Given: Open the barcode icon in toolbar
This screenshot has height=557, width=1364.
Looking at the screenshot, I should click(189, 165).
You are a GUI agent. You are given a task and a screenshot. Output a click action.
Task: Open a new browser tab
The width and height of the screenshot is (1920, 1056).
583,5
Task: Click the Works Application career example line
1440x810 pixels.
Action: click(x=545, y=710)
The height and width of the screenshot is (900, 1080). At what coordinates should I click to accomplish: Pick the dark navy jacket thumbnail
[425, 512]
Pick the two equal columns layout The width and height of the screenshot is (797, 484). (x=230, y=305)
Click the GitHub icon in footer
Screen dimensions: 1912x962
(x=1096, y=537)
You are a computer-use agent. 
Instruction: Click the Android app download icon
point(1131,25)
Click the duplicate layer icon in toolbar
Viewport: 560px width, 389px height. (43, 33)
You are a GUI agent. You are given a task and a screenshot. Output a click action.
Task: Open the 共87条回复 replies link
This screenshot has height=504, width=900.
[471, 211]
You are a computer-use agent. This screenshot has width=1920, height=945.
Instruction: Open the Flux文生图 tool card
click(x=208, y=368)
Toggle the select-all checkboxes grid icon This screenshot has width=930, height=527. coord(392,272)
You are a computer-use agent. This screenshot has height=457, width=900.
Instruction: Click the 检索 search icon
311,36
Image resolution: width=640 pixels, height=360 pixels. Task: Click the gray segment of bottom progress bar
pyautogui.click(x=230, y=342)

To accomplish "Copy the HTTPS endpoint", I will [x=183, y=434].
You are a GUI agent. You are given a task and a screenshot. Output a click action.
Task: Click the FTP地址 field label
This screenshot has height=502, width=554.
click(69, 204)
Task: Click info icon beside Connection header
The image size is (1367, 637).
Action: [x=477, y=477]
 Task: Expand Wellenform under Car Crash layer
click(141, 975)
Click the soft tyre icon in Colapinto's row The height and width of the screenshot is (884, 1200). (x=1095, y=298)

-------

▶ _What is required_: Transcribe all of the entries without alteration.

▶ _Result of the exercise_:
Given: Open the barcode icon in toolbar
This screenshot has height=557, width=1364.
Looking at the screenshot, I should click(189, 165).
You are a GUI agent. You are given a task and a screenshot. Output a click action.
Task: Open a new browser tab
The width and height of the screenshot is (1920, 1056).
583,5
Task: Click the Works Application career example line
1440x810 pixels.
Action: click(x=545, y=710)
The height and width of the screenshot is (900, 1080). At what coordinates should I click to accomplish: Pick the dark navy jacket thumbnail
[425, 512]
Pick the two equal columns layout The width and height of the screenshot is (797, 484). (x=230, y=305)
Click the GitHub icon in footer
Screen dimensions: 1912x962
(x=1096, y=537)
You are a computer-use agent. 
Instruction: Click the Android app download icon
point(1131,25)
Click the duplicate layer icon in toolbar
Viewport: 560px width, 389px height. (43, 33)
You are a GUI agent. You are given a task and a screenshot. Output a click action.
Task: Open the 共87条回复 replies link
This screenshot has height=504, width=900.
[471, 211]
You are a computer-use agent. This screenshot has width=1920, height=945.
Instruction: Open the Flux文生图 tool card
click(x=208, y=368)
Toggle the select-all checkboxes grid icon This screenshot has width=930, height=527. coord(392,272)
You are a computer-use agent. This screenshot has height=457, width=900.
Instruction: Click the 检索 search icon
311,36
Image resolution: width=640 pixels, height=360 pixels. Task: Click the gray segment of bottom progress bar
pyautogui.click(x=230, y=342)

To accomplish "Copy the HTTPS endpoint", I will [x=183, y=434].
You are a GUI agent. You are given a task and a screenshot. Output a click action.
Task: Click the FTP地址 field label
This screenshot has height=502, width=554.
click(69, 204)
Task: Click info icon beside Connection header
The image size is (1367, 637).
Action: [x=477, y=477]
 Task: Expand Wellenform under Car Crash layer
click(141, 975)
Click the soft tyre icon in Colapinto's row The height and width of the screenshot is (884, 1200). (x=1095, y=298)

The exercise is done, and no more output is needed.